MS-SQL Slammer: Ein Wurm und die Konsequenzen

Der Effekt

Alles in allem erwies sich MS-SQL Slammer als äußerst effektiver DDoS-Schädling - ein echtes One-Packet-Wonder. Da der 376 Byte große Slammer in ein IP-Paket passt, verbreitete er sich nach der Freisetzung blitzartig auf den anfälligen Maschinen. Nach ersten Einschätzungen infizierte der Wurm innerhalb der ersten 60 Minuten bis 6:30 Uhr UTC zwischen 100.000 und 130.000 Maschinen, ein Großteil des Internet-Verkehrs kam schlagartig zum Erliegen.

Zwischen 20 und 30 Prozent Paketverluste auf den Backbones waren die Regel, wie Statistiken des Web-Dienstleisters Matrix Net Systems zeigen. In einzelnen Fällen wurden jedoch erheblich höhere Ausfälle beobachtet. "Wir verzeichnen hier in Los Angeles massive Netzstörungen", postete etwa ein entsetzter Administrator am Mittag des 25. auf Bugtraq. "Im Moment liegt der Paketverlust bei etwa 95 Prozent. (Das ist kein Vertipper. Ich meine *fünfundneunzig Prozent* Verlust.)"
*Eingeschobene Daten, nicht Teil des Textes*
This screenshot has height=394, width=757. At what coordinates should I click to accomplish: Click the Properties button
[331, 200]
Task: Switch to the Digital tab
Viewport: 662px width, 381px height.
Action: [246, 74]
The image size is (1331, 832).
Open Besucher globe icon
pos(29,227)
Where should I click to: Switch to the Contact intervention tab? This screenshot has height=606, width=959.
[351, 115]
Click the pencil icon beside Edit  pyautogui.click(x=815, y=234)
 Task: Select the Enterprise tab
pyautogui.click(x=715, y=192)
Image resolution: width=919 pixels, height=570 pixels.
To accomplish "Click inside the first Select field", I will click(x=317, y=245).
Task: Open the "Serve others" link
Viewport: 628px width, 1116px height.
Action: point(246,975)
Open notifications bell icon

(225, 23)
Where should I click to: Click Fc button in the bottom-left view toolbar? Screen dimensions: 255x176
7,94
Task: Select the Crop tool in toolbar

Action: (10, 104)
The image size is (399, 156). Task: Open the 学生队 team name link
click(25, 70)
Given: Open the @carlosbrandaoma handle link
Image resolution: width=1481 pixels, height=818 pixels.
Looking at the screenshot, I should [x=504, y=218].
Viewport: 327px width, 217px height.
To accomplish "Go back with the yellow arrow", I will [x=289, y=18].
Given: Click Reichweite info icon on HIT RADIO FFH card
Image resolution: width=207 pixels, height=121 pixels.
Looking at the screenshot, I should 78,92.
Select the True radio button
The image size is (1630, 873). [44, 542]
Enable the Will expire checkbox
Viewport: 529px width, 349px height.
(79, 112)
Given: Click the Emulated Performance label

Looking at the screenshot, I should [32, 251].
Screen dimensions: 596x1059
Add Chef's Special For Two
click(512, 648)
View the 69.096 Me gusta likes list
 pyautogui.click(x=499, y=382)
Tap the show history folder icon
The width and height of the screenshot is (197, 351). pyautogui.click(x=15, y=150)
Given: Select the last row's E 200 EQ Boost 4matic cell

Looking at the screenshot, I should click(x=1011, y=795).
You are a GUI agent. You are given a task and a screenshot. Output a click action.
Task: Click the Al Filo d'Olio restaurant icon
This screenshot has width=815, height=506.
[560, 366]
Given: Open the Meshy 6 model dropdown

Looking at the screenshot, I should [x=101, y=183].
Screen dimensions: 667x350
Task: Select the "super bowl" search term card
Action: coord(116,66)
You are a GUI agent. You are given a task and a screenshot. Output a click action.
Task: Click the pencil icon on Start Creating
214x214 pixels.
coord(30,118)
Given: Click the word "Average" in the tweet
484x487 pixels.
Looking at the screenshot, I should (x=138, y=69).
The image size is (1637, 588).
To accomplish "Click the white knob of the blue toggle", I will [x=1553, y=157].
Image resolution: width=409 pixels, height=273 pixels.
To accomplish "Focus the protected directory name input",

Nach den Statistiken des Internet Storm Center griffen bis zum 26. Januar in insgesamt knapp 20 Millionen gemeldeten Einzelvorfällen rund 193.000 infizierte Maschinen knapp 640.000 existierende Ziel-IPs an. Mit seiner gnadenlosen Effizienz stellte sich MS-SQL Slammer jedoch schließlich selbst ein Bein. Viele Switches und Router stellten unter der immensen Datenlast schließlich den Betrieb ein, und auch zahlreiche SQL-Server hängten sich mit wegbrechenden Services auf.

Aufgeschreckte Administratoren - nicht zuletzt diejenigen US-amerikanischer Provenienz, die oft einen terroristischen Überfall vermuteten - nahmen zudem sehr schnell ihre SQL-Maschinen offline und sperrten die fraglichen Ports. Noch einen Schritt weiter ging die VR China, die ihr Netz komplett von den internationalen Backbones abhängte. Nach mehr als vier Stunden begann sich das Netz wieder zu beruhigen, um etwa 16.30 UTC war das Gröbste überstanden.